Living cost is an important factor many first time founders consider before opening a company. Especially in the beginning your own living expenses might be one of the biggest cost for your company. So I decided to look into data provided by Numbeo.com and compare them with my own experience. Result is this guide that should give a pretty accurate picture of how much money an average expat can expect to spend in Jakarta.
Comparing Jakarta with other cities around the world
Unsurprisingly living in Jakarta is much cheaper than in any of the western countries. You can expect to spend less than half of what you would spend in Europe, USA or Australia.
But a more important question is how Jakarta compares to other cities in the region. Let’s compare Jakarta’s Living Index with some of the other big cities in South-East Asia.
If you’ve been to any of the South-East Asian cities this chart should give you a pretty good understanding of where Jakarta stands. It’s much cheaper than Singapore and has similar living cost to other big cities in the region.
Now let’s start putting together your monthly budget in Jakarta.
Typical monthly living cost in Jakarta
For the sake of clarity I’ve put together a monthly budget of my three imaginary friends:
Penny saver: saves money wherever possible for a (western) expat
Average Joe: saves where possible but is willing to pay more for comfort
Spoiled expat: chooses to live western lifestyle in Jakarta
Renting a 50m2 apartment in a “good” area of Jakarta costs about 500-1000 USD/mo. Most of the time “good” will mean either Central (Jakarta Pusat) or South (Jakarta Selatan).
If you are looking to cut costs, it’s possible to rent a small apartment for 200-400 USD/mo. For example look up Kalibata City which is still in South Jakarta and has low rents.
Average Joe could find a suitable apartment in Kuningan, for example Taman Rasuna has main great offers and is located in a nice area.

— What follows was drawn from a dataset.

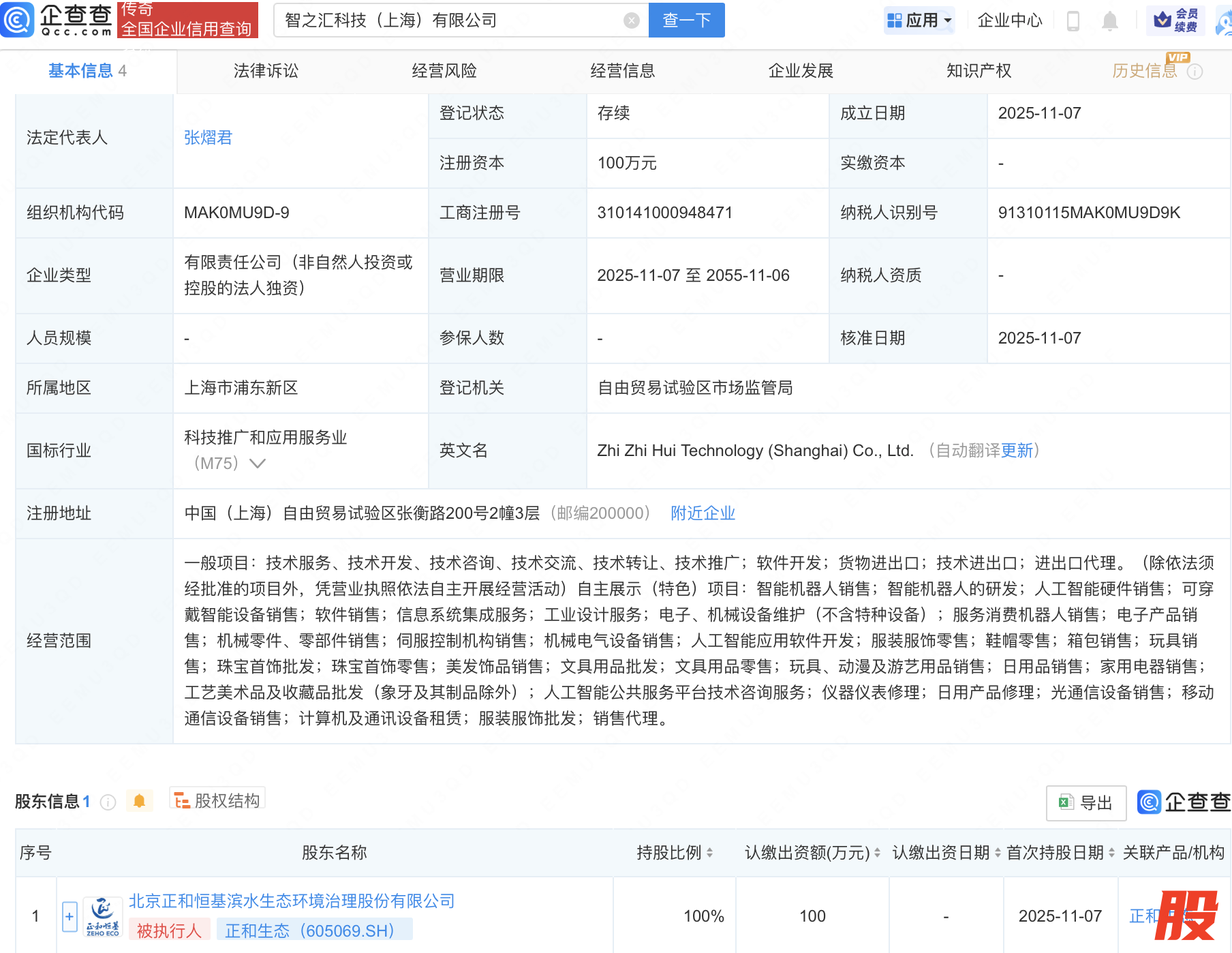The width and height of the screenshot is (1232, 953).
Task: Click the 查一下 search button
Action: pos(686,20)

Our imaginary friends are budgeting:
Penny saver: 200 USD
Average Joe: 500 USD
Spoiled expat: 1000 USD
Based on my experience you can divide Jakarta restaurants into following categories based on how much a typical dinner will cost:
* Warung (really local place): 1-5 USD
* Local restaurant: 5-10 USD
* Regular western restaurant: 10-30 USD
* Fancy restaurant: 30 USD – sky is the limit
Doing your own groceries will give you a better value for money but won’t be in the end that much cheaper.

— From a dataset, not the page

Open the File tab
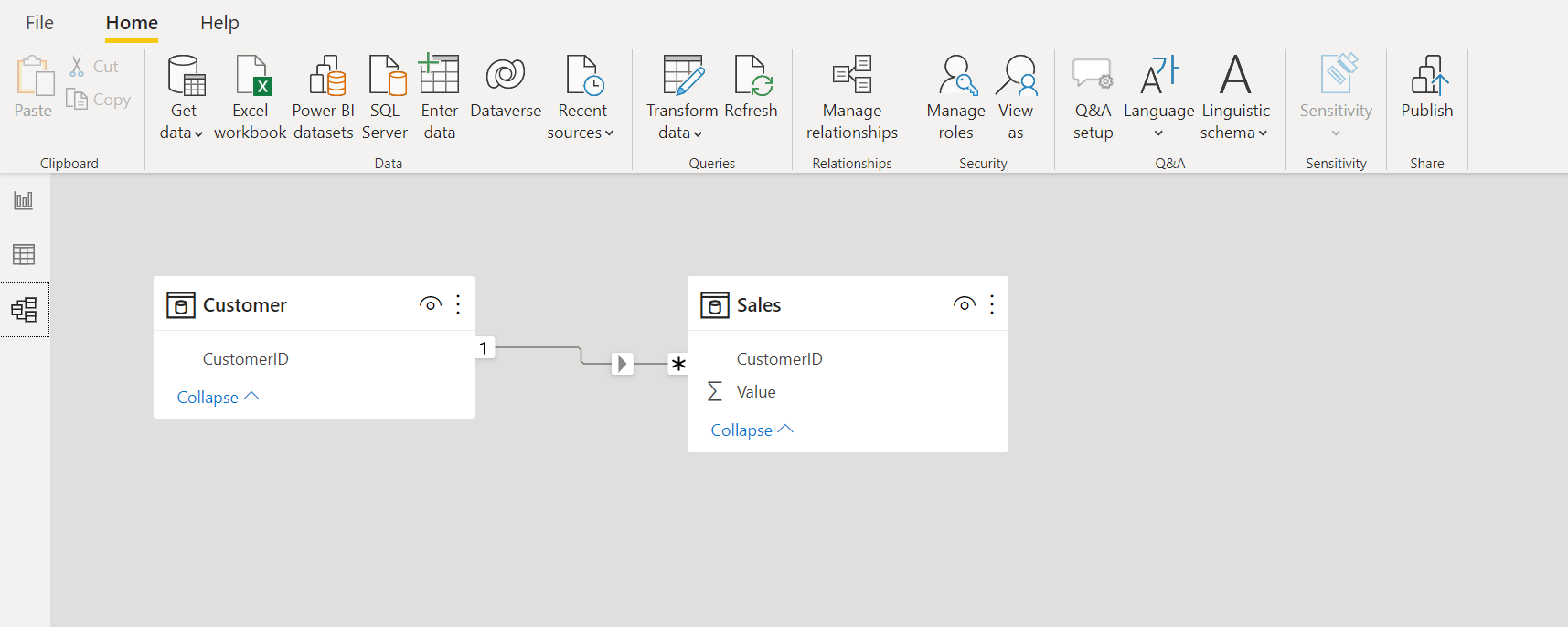 (x=39, y=23)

Here’s what our imaginary friends need to budget for:
Penny saver: 225 USD (2.5 USD per meal)
Average Joe: 450 USD (5 USD per meal)
Spoiled expat: 900 USD (10 USD per meal)
Jakarta has public transportation system but it’s definitely not something you could call expat friendly.
I’m also assuming that at this point you are not ready to buy a car yet. So your options are taxi and ojek (motorbike taxi). Penny saver might consider TransJakarta which costs only about 30 cents per travel.

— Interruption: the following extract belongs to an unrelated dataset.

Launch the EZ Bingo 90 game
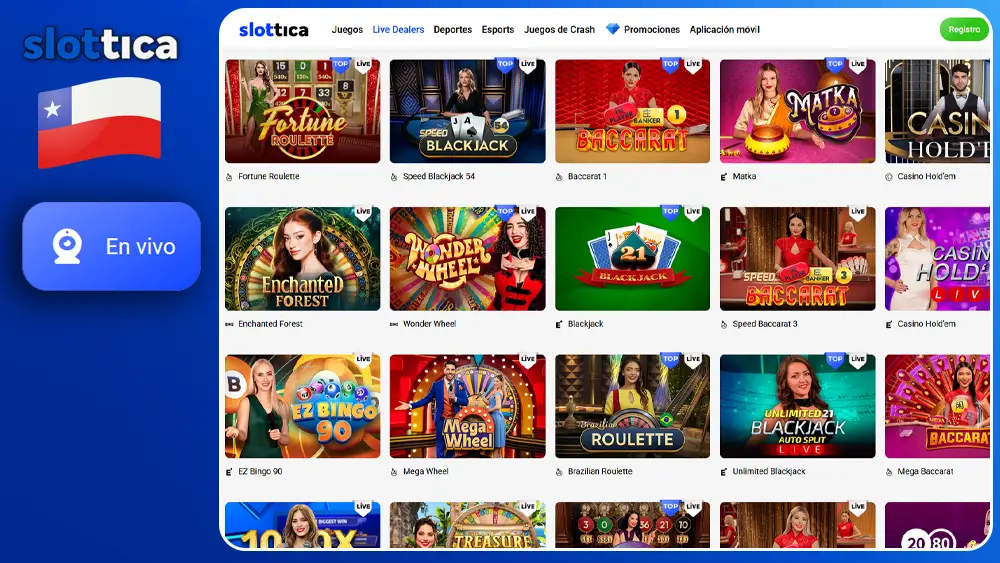Image resolution: width=1000 pixels, height=563 pixels. pyautogui.click(x=302, y=406)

A typical 30 min taxi ride costs 3-5 dollars and motorbike taxi will be roughly the same if your negotiating skills are about average.
For the calculations I’m assuming ~2 trips per day.
Penny saver: 20 USD (TransJakarta)
Average Joe: 180 USD
Spoiled expat: 300 USD
Leisure and clothes
Choices in this category vary greatly. In order to give you some understanding, here are typical expenses our audience can expect:
* Night out in a bar: 15-50 USD
* Monthly gym membership: 30-50 USD
* Pair of typical jeans or buttoned shirt in a factory outlet: 25 USD
* Pair of typical jeans or buttoned shirt in a mall: 50 USD
* Cinema ticket: 3-5 USD
Our imaginary friends budget:
Penny saver: 65 USD
Average Joe: 200 USD
Spoiled expat: 500 USD
Total monthly budget
In total our imaginary friends would spend 510-2770 USD per month. Of course the expenses will be different if you have kids, if you can share rent with your spouse etc. Additional tax to consider will vary from 0-25% depending on your income level.
Based on my experience those numbers are realistic. Of course there are expats that spend considerably more but this is in most cases already by choice.
Missing expenses All the expenses above are personal living expenses. When I showed this article to the Expats Indonesia community in LinkedIn, the members were quick to point out that many costs are missing for people who are starting a business. For example you’ll probably meet clients in Starbucks or hotels or even play golf with them.
Intentionally those expenses were left out because those are really depending on the kind of business you run and can be misleading when added to the total monthly budget. Just for your reference, a cup of tall americano in Starbucks costs $2, latte few cents more.
I realize that those numbers can be controversial to many Indonesians. A typical local person will earn only a fraction of those amounts. While it might be unfair to an extent it should be also understandable – expats are used to a different lifestyle that comes at an additional cost when living abroad.